## WORK REQUIRED
Restate every line of the material below word for word, skipping the images.

:::

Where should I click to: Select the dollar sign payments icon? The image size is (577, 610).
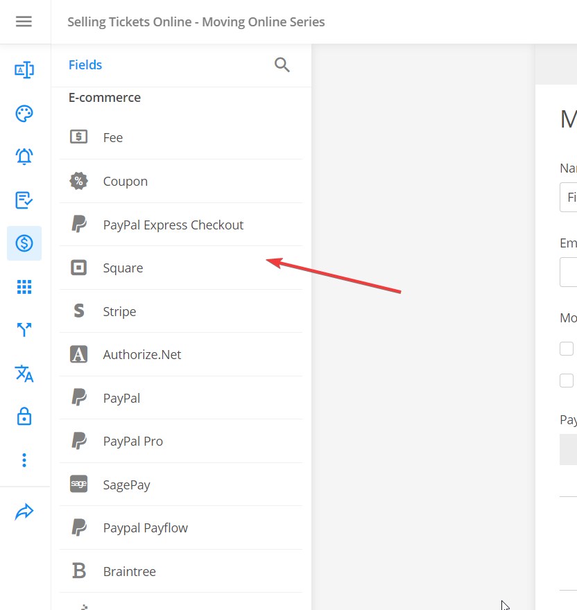pyautogui.click(x=24, y=243)
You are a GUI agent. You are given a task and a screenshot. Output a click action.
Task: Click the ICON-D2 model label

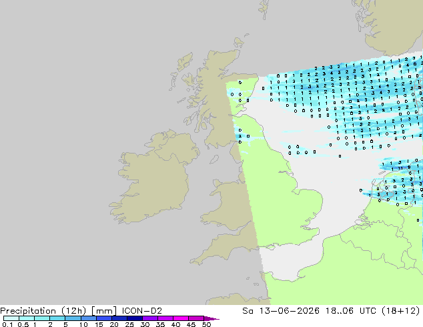pyautogui.click(x=141, y=311)
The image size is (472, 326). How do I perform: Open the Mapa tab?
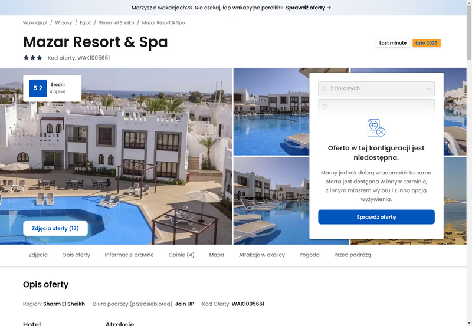point(217,255)
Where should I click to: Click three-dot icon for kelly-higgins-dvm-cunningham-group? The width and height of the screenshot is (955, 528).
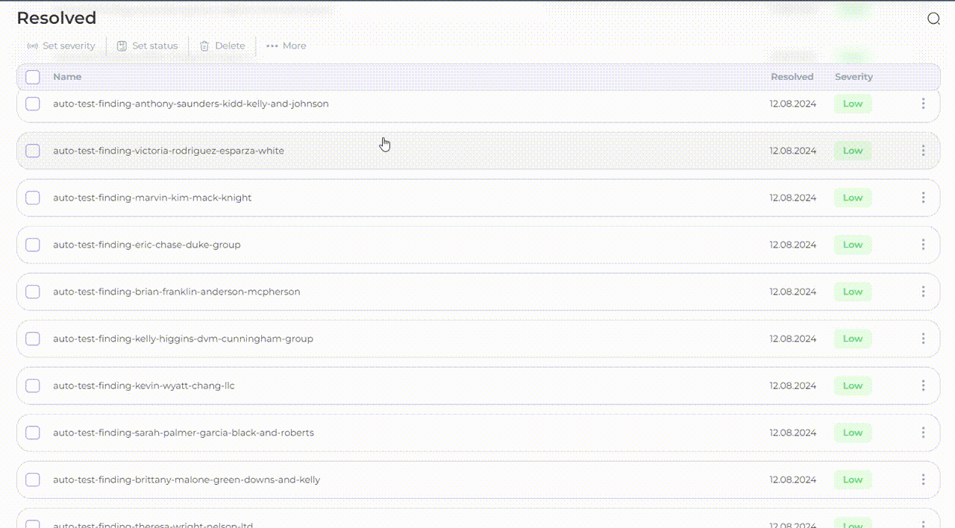923,339
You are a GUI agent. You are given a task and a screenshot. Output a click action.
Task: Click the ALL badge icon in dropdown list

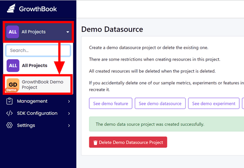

:::

## TASK SOLUTION
Where should I click to: Select the dollar sign payments icon? The image size is (577, 610).
pyautogui.click(x=24, y=243)
You are a GUI agent. You are given a task and a screenshot. Output a click action.
Task: Click the ICON-D2 model label

pyautogui.click(x=141, y=311)
The image size is (472, 326). How do I perform: Open the Mapa tab?
point(217,255)
Where should I click to: Click three-dot icon for kelly-higgins-dvm-cunningham-group? The width and height of the screenshot is (955, 528).
923,339
You are a GUI agent. You are given a task and a screenshot. Output a click action.
Task: Click the ALL badge icon in dropdown list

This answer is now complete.